Whenever I tell people I’m from Chicago, I get one of two responses: either they pretend to hold a Tommy gun while yelling “Al Capone! The mob!” (okay, that only happened once—but it did happen!); or, they get a piteous look in their eyes and gasp, “But it’s so cold there.”
Yes, it gets cold here. But the thing that I like about Chicago in the cold is that we don’t let it slow us down. Other cities threaten to completely shut down at the slightest dusting of snow; not Chicago. Other cities’ fashion sensibilities frown upon wearing puffy coats and ski masks without a decent ski hill within three hours; not Chicago. Other cities cancel school when they don’t want their youngsters freezing at bus stops; actually, maybe that’s not the worst idea in the world.
So it is with this Chicagoan can-do spirit that I will embrace a seemingly bizarre notion and begin this blog, dedicated almost exclusively to outdoor recreational spaces, in December. Excellent timing, I know.

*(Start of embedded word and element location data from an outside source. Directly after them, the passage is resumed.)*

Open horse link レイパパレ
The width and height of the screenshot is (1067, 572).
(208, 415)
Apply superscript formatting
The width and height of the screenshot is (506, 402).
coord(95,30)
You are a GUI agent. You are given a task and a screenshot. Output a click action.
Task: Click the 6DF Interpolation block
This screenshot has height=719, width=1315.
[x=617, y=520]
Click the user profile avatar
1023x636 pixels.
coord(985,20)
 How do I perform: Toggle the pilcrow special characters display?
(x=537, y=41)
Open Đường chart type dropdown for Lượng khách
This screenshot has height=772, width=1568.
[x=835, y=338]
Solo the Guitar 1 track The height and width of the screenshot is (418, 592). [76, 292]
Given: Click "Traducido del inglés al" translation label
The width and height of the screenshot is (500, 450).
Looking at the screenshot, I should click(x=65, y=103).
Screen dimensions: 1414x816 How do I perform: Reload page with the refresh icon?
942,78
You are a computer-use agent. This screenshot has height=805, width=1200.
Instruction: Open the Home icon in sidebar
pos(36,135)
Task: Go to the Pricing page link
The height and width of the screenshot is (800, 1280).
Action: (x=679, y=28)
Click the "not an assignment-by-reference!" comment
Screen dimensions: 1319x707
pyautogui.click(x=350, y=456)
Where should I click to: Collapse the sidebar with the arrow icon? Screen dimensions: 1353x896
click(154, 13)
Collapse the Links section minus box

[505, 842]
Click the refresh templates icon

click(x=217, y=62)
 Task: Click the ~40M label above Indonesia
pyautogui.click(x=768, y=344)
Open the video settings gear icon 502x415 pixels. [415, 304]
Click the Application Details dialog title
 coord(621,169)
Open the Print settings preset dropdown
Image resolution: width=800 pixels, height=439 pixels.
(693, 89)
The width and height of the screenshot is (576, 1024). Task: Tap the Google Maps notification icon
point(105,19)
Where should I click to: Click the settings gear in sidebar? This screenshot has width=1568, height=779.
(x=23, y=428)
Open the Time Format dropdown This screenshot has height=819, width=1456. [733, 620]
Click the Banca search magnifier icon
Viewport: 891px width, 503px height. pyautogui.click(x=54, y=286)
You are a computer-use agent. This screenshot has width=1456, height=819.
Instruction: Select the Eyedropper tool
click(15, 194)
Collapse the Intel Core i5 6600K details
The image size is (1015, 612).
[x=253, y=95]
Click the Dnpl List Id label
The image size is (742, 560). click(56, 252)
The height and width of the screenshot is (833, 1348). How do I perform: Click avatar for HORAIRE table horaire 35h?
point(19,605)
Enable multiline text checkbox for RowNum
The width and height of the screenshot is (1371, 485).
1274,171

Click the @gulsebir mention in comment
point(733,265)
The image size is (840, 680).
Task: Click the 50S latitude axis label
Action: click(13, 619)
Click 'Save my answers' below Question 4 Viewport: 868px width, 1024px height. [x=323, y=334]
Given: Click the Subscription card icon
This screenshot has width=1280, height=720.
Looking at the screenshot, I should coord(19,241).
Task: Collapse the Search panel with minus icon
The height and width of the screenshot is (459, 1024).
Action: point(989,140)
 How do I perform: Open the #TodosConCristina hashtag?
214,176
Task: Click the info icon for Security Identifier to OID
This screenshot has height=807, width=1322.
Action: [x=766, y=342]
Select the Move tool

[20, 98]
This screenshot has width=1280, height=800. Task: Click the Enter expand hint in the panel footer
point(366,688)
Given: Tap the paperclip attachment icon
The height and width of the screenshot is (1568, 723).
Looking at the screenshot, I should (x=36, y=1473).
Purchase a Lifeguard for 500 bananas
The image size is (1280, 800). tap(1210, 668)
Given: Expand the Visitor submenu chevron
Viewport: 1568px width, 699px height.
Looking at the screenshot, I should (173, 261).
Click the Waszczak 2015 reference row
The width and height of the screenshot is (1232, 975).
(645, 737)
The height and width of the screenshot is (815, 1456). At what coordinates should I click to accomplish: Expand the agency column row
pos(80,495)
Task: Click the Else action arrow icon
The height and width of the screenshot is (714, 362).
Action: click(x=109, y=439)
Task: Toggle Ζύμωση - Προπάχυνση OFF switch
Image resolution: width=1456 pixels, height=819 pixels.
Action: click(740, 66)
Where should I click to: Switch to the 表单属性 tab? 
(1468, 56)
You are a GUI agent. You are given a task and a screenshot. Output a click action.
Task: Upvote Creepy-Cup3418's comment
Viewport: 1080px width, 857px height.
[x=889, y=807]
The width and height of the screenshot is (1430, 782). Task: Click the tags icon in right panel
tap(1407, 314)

Throughout this cold season (so yes, basically through May) I will be highlighting some of the possible activities, excitements, and allures of our city’s public spaces. Before I start, though, I just wanted to offer a few tips, hints, and suggestions to remind you how possible it is to stay active even if the mercury in your thermometer isn’t.
5. Go downtown. I know the throngs of people can be hard to deal with, especially while the holidays are in gear, but they're there for a reason. It’s a great time to cruise down Michigan Avenue and State Street to admire the decorations, and later stop at Daley Plaza for some authentic Gluhwein and blown-glass ornaments at Christkindlmarkt. Also remember the ice-skating rink that will linger in Millennium Park well through the winter. The bonus of being downtown is that, even though the nearby lake and skyscrapers create wind tunnels, there is always a coffee shop or a Pedway entrance nearby that you can duck into for warmth.
4. Work out on the lakefront path without feeling like you’re running with the bulls in Pamplona. Once you get going, you can focus more on your exercise and not constantly worry that you’re about to rear-end someone way more into their iPod than the path.
3. Go ice skating. The Chicago Park District has multiple free rinks throughout the city; or, if you’re not up for travelling to a rink, you never have to travel far to find a poorly salted sidewalk.
2. Visit one of the city’s cultural centers. They’re mostly free, warm, and will make you feel all sophisticated and junk.
1. If you miss the greenery, visit one of the city’s conservatories or greenhouses. You may even overheat in these botanical gems, and you’ll still feel like you’re outside. Win-win!
This is by no means a comprehensive list and I’m excited to investigate what else the city has to offer—and to dig up any of the issues or controversies behind these places. Feel free to offer some suggestions of your own and remind us why you love Chicago in the winter!